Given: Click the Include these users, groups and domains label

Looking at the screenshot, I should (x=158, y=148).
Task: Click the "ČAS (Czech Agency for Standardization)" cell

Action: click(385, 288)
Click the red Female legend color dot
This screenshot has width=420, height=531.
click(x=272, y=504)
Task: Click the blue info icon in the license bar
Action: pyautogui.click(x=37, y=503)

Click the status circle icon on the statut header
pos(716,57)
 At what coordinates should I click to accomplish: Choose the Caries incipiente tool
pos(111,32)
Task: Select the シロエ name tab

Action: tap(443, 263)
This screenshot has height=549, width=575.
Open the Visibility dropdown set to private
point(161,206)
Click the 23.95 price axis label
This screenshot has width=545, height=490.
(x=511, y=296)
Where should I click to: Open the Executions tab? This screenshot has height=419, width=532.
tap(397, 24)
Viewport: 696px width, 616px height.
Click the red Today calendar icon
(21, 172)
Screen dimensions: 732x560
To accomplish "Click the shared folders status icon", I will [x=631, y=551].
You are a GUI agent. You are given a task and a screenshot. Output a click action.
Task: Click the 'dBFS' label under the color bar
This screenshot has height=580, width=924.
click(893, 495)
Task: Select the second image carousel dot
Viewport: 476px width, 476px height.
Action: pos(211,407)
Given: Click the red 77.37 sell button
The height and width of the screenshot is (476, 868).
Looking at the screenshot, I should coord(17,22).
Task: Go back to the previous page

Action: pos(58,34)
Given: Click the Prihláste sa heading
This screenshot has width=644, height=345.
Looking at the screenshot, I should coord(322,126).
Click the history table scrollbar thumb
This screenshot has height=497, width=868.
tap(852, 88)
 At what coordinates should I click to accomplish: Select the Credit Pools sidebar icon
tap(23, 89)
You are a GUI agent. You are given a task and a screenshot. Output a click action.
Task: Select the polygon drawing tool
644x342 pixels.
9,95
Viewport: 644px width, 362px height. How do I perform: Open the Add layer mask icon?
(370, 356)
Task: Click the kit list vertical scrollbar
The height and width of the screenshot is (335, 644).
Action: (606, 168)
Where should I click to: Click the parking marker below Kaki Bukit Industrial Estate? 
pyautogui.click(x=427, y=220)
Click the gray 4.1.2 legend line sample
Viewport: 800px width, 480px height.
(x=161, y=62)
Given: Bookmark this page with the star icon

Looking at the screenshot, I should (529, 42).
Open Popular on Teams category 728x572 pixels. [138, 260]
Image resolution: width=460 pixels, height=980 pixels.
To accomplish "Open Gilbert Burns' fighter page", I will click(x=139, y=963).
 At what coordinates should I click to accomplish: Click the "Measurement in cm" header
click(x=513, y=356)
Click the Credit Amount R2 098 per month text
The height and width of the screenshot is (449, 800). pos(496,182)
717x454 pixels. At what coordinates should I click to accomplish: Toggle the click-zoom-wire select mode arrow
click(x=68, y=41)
^^^^
■ **Problem details**
Where a line in the listing above includes the string "will", copy that line.

■ **Exercise result**
To accomplish "Click the shared folders status icon", I will [x=631, y=551].
To accomplish "Open Gilbert Burns' fighter page", I will click(x=139, y=963).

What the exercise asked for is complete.